The Key to Safe and Effective Carbon Sequestration

Some rock acts as a natural stopper to buried carbon dioxide.

By Jeremy Jacquot|Friday, February 29, 2008

To the dismay of environmentalists, coal is still king in the U.S. electricity market. Nearly 50 percent of the electric power in this country comes from burning coal to create steam that drives electricity-generating turbines. Coal-burning power plants in the United States emit about 2.1 billion tons of carbon dioxide each year—nearly 17 percent of worldwide coal emissions—and finding technologies that reduce those emissions in the United States and China, which burns even more coal than we do, is crucial to combating global warming.
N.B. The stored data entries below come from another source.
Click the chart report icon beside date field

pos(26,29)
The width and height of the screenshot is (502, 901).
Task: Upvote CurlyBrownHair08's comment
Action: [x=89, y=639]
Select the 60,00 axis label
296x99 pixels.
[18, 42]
One oft-cited but little-used solution is to catch carbon dioxide as it is released from smokestacks and pump it underground into rocks capped by impermeable shale, a process called carbon capture and storage. The worry is that the injected material could leak and bubble to the surface, negating the whole point of the process.

Now, a British geologist’s study suggests sandstone could rapidly absorb the gas, potentially providing a safe, leakproof reservoir. Last year, Bruce Yardley, a professor at the University of Leeds in England, was monitoring oil extraction at a BP oil field in the North Sea. To speed the oil’s flow to the surface, seawater had been pumped to the bottom of the wells. When Yardley analyzed a sample of the injected water, he found it rich in silica. That signaled that the water and minerals in the surrounding sandstone had reached a chemical equilibrium with the injected seawater far more quickly than anticipated—in two years rather than a century.

Past studies had shown that when carbon dioxide is injected into sandstone, it dissolves common carbonates in the rock, changing the chemistry of sitting water and making a carbonic acid that eats holes in the rock. This can lead to CO2 leakage. Based on the speed of the silicates’ reaction with seawater, Yardley believes that when CO2 is injected into high-silicate minerals like feldspar, it too will quickly react, making clays and carbonates that clog the pores of the rock and trap the gas.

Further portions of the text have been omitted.